MSD prevention should consider role of gender and psychosocial hazards too

Lady on computer watching presentation

Originally posted: March 08, 2022.

Workplaces need to examine how work is organized and assigned by gender if they want to understand and address the real root causes of musculoskeletal injuries (MSDs).

Workplace representatives, researchers and regulators too have come to understand that work-related MSDs are influenced by a wide range of factors. Research evidence tells us that the psychosocial work environment as well as gender can play a role in the development of MSDs. If we are ever to reduce, if not eliminate, the pain and suffering associated with work-related MSDs, much bolder workplace interventions are needed.

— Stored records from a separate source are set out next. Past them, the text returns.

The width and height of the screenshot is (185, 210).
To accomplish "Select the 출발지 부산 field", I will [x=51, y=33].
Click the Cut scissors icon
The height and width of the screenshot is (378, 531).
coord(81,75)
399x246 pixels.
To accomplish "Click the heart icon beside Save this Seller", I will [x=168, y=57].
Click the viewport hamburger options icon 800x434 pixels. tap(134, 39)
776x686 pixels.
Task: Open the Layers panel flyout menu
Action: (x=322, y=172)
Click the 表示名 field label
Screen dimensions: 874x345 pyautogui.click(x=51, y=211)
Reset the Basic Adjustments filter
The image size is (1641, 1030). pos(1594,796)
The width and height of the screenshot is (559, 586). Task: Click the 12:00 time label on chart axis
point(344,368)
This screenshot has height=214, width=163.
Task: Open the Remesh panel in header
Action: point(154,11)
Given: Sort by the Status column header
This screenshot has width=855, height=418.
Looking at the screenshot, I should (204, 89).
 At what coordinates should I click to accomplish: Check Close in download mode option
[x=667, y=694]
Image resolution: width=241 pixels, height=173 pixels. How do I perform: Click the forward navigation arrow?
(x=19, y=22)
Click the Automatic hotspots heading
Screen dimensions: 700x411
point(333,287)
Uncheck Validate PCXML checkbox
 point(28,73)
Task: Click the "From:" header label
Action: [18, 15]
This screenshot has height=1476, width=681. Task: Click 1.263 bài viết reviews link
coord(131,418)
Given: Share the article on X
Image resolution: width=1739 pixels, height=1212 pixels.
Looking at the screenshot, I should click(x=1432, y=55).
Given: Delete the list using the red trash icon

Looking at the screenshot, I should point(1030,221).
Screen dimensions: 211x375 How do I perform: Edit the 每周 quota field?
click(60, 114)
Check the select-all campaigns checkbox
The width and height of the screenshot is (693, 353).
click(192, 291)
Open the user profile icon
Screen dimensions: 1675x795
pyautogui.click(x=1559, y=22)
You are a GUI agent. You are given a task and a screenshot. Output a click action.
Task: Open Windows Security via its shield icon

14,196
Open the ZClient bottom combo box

Research and regulation must address all workplace factors

Repetitive Strain Injuries (RSIs), also known as musculoskeletal injuries (MSDs), still account for one-third of all lost-time injuries allowed by Ontario’s Workplace Safety and Insurance Board. Many more are never reported. To focus attention on these crippling injuries, health and safety advocates across Ontario and around the world observe the last day of February as International RSI Awareness Day. Again this year, the Day was a chance to learn more about these disabling injuries but served as a reminder that effective prevention efforts need more muscle.

These issues were top of mind at a virtual RSI Day event hosted by Manitoba Federation of Labour’s Occupational Health Centre with support from SAFE Work Manitoba. It continues a discussion begun at last year’s event.

Jamie Hall, Chief Operating Officer at SAFE Work Manitoba, reported that while MSDs have declined in recent years, they still make up one-third of all injuries in Manitoba as well. Prevention efforts are working he says, but admits more can be done. In aid of this, Manitoba has launched a second multi-year strategy to better understand and address how psychological health and safety in the workplace impacts workers’ physical and mental health.

Contributing to this discussion, Dwayne Van Eerd and Heather Johnston, scientists with the Institute for Work and Health, offered an interactive presentation exploring common work-related risk factors for both musculoskeletal and psychological injury. Why is this important? In addressing common risk factors such as frequency and duration, common prevention measures might reduce the risk of both types of injury. Taking this discussion into virtual breakout rooms with the aid of interactive software, event participants explored these risk factors, how and if they overlap and their familiarity with available prevention tools.

Fortunately, decades of research into MSD informs much of what we know about injuries—like MSDs, they are hard to manage, affect people differently and cause injuries that are often invisible. We know force, posture, vibration and repetition can contribute to MSDs, but can trauma, frequency and duration cause psychological injuries? Consider a retail checkout clerk whose job tasks are characterized by frequency and repetition, both known MSD risk factors. Can exposure to trauma or repeated harassment on the job increase the risk of work-related psychological injury too?

Van Eerd and Johnston are conducting a scoping review of the literature on risk factors for both types of injuries and intend to develop a tool to assess and triage the most important risk factors focusing on those which may impact and lessen both physical and mental injuries.

Gender: How it can impact MSD development and prevention

Elsewhere, unique partnerships are allowing researchers like Karen Messing to delve more deeply into the root causes of work-related MSDs where workers’ experiences are central. The professor emerita of ergonomics at the Université du Québec à Montréal reported on her research which often focuses on women’s occupational health and safety. Not only do workplaces segregate work and tasks based on gender but if you are to consider MSDs from a gender lens says Messing, “Research and occupational health and safety practices also need to acknowledge biological differences between men and women.”

Differences in body mass, reproductive functions and responses to fatigue can impact the risk of injury when workplaces don’t recognize and design work for these differences. In her presentation, which draws from her recently published book, Bent out of Shape, Messing offered compelling examples of how these differences play out in the workplace:

  • Women have broader hip breadth than men. Female telecommunications technicians reported that standard issue toolbelts dug into their hips causing pain and discomfort.
  • Women have lower elbow height than men. Research on a predominantly male workforce where workers tighten bolts on a machine found that female workers had less grip strength, were 40 per cent slower and developed more shoulder injuries. When ergonomists designed a longer wrench for female workers their productivity improved and they suffered less shoulder pain.

Messing notes these findings reflect other research which finds that women in non-traditional work have two to three times more injuries where jobs have not been adapted. Ergonomics has the power to transform working conditions says Messing but only if it meets the needs of all workers including the most vulnerable who are often segregated at the bottom of the occupational hierarchy due to gender or race. To event participants, Messing issued this challenge: “Let’s strive to make work fairer and safer because safe work is both fair and more equitable.”